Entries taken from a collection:
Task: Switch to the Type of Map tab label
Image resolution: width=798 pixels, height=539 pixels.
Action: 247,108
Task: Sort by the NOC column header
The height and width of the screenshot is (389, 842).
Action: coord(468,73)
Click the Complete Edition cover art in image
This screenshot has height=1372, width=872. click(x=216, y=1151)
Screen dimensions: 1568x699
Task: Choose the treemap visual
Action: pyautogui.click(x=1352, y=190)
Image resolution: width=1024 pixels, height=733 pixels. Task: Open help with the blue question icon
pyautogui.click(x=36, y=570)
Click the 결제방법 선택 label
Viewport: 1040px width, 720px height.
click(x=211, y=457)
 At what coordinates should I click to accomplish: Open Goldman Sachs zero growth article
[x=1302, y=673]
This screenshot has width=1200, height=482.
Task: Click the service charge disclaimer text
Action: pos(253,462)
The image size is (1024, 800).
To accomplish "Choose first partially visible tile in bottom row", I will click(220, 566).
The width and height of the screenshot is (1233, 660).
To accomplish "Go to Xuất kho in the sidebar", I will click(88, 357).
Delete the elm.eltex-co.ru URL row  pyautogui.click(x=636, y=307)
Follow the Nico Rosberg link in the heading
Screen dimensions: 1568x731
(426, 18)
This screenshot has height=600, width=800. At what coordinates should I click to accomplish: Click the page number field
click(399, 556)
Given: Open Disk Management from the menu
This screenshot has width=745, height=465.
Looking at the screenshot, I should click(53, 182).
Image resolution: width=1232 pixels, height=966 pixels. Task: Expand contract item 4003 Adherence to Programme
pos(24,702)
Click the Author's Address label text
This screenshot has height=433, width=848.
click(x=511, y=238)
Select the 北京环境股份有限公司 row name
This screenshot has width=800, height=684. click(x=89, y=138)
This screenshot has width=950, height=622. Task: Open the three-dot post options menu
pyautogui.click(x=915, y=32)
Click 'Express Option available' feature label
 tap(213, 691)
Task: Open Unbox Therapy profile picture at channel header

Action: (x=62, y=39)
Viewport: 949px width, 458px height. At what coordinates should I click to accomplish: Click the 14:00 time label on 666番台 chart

**What this task involves**
Whenever a line in the entries holds the word "will", copy that line.

**Answer area**
To accomplish "Choose first partially visible tile in bottom row", I will click(220, 566).
To accomplish "Go to Xuất kho in the sidebar", I will click(88, 357).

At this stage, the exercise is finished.